The finding that the increase in exercise RVEF after LVRS was paralleled by an increase in RVEDV is quite surprising, since RVEF is usually inversely related to RVEDV. However, it is worth noting that Mahler and associates (8) found that in COPD patients, exercise-induced increases in RVEF (from 45% to 49%) were accompanied by a significant increase in RVEDV but no changes in RVESV. Whatever the mechanism involved, the significant relationship we found between postoperative exercise-related changes in RVSV and RVEF, and changes in the RV/TLC ratio suggest that a reduction in lung hyperinflation was a major determinant of the overall improvement in right ventricular performance.

We acknowledge some limitations of our study. First, we did not measure intrapleural pressures, which affect cardiac surface pressure and Rpv. In fact, although the validity of the standard method (i.e., esophageal balloon) is questionable, since the measured pressures may not be representative of the surface pressures (i.e., epicardial surface pressure) (34), the availability of these data could have allowed a more precise assessment of mechanical heart-lung interactions during the respiratory cycle. Second, we did not assess changes in left ventricular function that might have been affected both by the postoperative increase in RVEDV, owing to ventricular interdependence, and by direct effects of changes in intrathoracic pressures on the left heart chambers (35). Additionally, it must be reminded that with the standard thermodilution method, RVEDV and RVEF may sometimes be under- or overestimated in individual patients, owing to ventilatory cycle-induced variations in right ventricular volumes (36).

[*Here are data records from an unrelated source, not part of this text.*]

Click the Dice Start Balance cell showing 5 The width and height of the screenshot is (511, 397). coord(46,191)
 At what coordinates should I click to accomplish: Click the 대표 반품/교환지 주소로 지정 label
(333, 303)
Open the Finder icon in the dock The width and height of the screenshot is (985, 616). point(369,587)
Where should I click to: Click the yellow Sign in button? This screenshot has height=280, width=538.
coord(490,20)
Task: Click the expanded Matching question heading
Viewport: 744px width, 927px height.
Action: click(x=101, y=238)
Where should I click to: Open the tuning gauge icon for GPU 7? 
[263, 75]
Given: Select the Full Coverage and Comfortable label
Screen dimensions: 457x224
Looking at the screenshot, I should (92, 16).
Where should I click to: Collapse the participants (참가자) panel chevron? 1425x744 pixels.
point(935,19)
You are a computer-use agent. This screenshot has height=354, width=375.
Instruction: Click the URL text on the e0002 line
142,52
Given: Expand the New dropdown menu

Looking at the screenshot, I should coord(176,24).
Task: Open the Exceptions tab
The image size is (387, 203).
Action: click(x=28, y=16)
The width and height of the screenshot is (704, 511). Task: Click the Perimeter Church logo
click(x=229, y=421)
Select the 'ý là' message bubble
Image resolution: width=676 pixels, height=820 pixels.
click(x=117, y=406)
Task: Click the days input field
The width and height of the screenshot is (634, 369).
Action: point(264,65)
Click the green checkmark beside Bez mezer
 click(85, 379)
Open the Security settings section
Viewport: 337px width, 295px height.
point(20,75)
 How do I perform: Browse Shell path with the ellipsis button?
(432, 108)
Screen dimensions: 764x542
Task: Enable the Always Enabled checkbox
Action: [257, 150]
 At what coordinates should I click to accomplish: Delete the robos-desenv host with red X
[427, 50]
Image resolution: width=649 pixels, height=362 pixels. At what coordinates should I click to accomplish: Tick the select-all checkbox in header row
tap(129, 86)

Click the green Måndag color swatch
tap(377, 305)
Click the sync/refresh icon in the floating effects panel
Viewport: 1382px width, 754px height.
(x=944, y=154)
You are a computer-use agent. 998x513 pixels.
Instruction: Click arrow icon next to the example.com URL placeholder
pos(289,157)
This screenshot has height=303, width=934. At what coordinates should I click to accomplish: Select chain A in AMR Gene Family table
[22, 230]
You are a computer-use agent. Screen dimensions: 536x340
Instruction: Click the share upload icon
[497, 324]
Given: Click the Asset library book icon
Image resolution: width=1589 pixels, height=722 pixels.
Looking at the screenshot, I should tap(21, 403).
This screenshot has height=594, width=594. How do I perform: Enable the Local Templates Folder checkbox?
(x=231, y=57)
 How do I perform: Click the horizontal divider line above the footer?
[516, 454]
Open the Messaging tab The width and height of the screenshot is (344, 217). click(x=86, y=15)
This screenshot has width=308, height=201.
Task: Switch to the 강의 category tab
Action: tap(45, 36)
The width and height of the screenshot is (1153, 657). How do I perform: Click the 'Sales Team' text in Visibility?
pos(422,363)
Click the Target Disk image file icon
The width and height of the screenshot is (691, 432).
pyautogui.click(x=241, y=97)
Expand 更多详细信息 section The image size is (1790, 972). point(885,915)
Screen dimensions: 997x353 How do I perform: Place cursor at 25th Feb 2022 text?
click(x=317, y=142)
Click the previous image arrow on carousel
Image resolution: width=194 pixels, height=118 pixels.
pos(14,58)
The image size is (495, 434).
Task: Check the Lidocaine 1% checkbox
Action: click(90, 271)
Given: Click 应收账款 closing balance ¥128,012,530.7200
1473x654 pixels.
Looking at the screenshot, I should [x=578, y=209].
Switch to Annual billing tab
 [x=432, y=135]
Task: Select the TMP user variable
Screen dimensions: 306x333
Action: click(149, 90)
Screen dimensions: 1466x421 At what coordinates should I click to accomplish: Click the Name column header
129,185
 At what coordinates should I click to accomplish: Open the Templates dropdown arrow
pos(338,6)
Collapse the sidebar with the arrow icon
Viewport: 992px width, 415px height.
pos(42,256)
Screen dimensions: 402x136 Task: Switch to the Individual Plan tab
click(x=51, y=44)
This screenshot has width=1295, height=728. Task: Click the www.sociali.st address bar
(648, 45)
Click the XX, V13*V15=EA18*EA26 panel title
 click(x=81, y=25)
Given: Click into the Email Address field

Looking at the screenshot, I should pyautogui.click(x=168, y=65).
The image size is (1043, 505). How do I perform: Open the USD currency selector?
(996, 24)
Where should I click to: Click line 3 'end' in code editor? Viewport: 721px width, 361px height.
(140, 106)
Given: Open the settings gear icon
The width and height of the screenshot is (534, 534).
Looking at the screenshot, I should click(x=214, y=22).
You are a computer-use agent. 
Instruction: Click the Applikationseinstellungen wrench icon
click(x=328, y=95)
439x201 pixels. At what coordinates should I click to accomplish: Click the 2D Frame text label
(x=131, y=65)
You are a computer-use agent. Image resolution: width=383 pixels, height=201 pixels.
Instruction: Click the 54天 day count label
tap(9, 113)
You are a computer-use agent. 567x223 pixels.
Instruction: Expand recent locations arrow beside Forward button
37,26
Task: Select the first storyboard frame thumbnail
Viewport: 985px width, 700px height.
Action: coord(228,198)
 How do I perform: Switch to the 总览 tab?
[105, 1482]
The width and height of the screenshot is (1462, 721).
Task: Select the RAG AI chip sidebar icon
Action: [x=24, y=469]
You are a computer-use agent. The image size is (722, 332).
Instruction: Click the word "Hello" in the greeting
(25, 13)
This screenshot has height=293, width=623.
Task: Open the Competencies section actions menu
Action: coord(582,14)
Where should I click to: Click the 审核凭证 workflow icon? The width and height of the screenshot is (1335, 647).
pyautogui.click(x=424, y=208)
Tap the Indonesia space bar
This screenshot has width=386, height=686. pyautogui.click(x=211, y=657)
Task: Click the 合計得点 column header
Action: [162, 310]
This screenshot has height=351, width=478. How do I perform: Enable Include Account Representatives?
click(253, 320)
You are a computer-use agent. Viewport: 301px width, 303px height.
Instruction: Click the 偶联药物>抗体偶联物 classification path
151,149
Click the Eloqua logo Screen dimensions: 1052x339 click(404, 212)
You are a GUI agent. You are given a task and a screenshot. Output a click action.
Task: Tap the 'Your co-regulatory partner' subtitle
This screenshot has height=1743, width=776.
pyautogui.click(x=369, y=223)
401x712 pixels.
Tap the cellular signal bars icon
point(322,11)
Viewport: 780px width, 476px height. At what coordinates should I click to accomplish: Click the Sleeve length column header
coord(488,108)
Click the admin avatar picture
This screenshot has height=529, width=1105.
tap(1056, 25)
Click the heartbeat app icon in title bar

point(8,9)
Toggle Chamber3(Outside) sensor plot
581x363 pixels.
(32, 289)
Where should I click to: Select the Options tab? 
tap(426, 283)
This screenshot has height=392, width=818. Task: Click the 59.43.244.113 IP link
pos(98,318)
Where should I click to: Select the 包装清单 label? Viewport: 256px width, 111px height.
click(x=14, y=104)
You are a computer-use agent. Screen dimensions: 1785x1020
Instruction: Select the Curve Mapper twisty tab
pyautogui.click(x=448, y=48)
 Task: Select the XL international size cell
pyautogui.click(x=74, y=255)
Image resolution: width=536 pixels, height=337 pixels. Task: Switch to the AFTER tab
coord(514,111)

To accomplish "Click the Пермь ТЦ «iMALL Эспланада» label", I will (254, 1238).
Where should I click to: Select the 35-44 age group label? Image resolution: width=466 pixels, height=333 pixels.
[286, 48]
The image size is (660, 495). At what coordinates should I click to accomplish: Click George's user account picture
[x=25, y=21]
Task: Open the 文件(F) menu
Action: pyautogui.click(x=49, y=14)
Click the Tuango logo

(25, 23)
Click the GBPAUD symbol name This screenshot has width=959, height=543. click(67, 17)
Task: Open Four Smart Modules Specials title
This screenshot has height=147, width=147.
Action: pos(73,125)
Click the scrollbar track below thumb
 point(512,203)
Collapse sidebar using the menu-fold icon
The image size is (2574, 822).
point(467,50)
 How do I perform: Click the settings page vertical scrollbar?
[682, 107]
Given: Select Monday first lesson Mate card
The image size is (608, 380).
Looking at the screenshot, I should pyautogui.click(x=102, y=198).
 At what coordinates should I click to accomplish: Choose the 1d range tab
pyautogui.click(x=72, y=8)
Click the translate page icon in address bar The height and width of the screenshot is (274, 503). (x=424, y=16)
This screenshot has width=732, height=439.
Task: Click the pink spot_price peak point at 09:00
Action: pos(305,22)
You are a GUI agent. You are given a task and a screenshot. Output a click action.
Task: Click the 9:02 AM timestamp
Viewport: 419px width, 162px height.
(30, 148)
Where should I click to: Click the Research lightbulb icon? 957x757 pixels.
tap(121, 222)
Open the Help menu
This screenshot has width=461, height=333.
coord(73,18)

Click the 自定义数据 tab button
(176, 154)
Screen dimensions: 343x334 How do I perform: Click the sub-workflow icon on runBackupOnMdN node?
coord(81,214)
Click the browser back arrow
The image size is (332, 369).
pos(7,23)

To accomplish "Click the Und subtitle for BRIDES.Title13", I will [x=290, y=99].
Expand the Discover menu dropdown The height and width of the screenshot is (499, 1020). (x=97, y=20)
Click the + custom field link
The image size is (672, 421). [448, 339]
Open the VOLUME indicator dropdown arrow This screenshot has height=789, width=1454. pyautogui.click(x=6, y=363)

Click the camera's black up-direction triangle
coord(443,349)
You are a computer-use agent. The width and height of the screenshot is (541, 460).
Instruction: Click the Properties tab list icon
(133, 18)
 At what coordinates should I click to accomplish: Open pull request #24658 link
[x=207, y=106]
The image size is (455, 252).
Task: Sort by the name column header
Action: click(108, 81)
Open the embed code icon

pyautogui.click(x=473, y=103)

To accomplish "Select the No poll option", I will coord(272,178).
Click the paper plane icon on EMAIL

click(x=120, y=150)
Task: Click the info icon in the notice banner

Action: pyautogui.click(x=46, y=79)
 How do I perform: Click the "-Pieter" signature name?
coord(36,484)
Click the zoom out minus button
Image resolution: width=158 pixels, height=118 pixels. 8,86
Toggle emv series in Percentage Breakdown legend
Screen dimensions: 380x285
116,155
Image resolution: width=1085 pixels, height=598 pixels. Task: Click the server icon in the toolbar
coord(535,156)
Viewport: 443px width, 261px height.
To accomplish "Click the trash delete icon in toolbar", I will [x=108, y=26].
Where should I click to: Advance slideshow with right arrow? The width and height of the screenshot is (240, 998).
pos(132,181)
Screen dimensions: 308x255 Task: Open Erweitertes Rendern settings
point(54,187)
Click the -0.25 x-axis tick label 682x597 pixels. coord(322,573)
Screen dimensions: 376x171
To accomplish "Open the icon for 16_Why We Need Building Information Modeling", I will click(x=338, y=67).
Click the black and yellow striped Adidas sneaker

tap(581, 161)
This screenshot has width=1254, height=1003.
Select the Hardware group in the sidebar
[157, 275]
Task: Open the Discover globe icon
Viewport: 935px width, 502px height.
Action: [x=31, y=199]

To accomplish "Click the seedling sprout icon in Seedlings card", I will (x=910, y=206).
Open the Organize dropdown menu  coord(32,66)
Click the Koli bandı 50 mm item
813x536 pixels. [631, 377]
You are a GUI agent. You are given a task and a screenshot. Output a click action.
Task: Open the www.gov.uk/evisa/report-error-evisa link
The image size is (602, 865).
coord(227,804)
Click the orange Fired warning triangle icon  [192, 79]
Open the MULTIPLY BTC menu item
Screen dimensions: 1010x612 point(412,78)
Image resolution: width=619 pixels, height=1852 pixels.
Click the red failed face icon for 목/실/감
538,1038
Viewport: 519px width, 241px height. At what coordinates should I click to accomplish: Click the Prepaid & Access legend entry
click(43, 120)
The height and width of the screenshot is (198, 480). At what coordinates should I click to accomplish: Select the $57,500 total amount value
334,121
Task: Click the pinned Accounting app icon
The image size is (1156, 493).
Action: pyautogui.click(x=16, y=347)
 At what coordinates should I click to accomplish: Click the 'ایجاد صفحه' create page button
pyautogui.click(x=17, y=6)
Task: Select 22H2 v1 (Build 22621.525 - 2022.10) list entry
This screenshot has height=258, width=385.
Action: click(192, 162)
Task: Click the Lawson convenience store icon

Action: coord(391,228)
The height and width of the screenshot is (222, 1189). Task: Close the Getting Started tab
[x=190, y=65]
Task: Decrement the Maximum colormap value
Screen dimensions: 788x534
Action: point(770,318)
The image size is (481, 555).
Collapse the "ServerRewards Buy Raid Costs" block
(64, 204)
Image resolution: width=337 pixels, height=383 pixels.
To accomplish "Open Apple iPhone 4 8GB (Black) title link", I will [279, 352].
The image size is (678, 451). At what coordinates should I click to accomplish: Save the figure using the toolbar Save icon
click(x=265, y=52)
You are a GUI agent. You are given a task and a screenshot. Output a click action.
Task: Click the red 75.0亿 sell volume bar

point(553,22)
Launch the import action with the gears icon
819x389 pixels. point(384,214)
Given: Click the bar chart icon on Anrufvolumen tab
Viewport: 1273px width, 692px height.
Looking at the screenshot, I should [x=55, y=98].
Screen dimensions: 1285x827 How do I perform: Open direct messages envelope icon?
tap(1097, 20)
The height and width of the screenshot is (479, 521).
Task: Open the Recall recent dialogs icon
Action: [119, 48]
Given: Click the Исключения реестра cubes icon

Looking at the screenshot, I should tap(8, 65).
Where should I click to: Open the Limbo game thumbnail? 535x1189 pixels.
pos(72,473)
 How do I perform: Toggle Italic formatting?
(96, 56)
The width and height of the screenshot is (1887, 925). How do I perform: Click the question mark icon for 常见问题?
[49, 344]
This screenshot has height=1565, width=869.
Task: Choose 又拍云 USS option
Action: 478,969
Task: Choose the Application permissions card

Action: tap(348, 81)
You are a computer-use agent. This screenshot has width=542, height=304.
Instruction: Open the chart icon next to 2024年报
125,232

In conclusion, we demonstrated that significant changes in indexes of right ventricular function occurred 6 mo after LVRS. These changes are consistent with an improved performance of the right ventricle, as indicated by significant increases in resting and exercise RVSV and CI, as well as by exercise RVEF. The significant relationship found between improvement in the exercise response of RVEF and the reduction in the RV/TLC ratio suggests that reduced lung hyperinflation exerts beneficial effects on right ventricular filling and performance.

Further studies of long-term changes in right and left ventricular function are warranted for evaluating our findings and providing further insights into the cardiovascular effects of LVRS.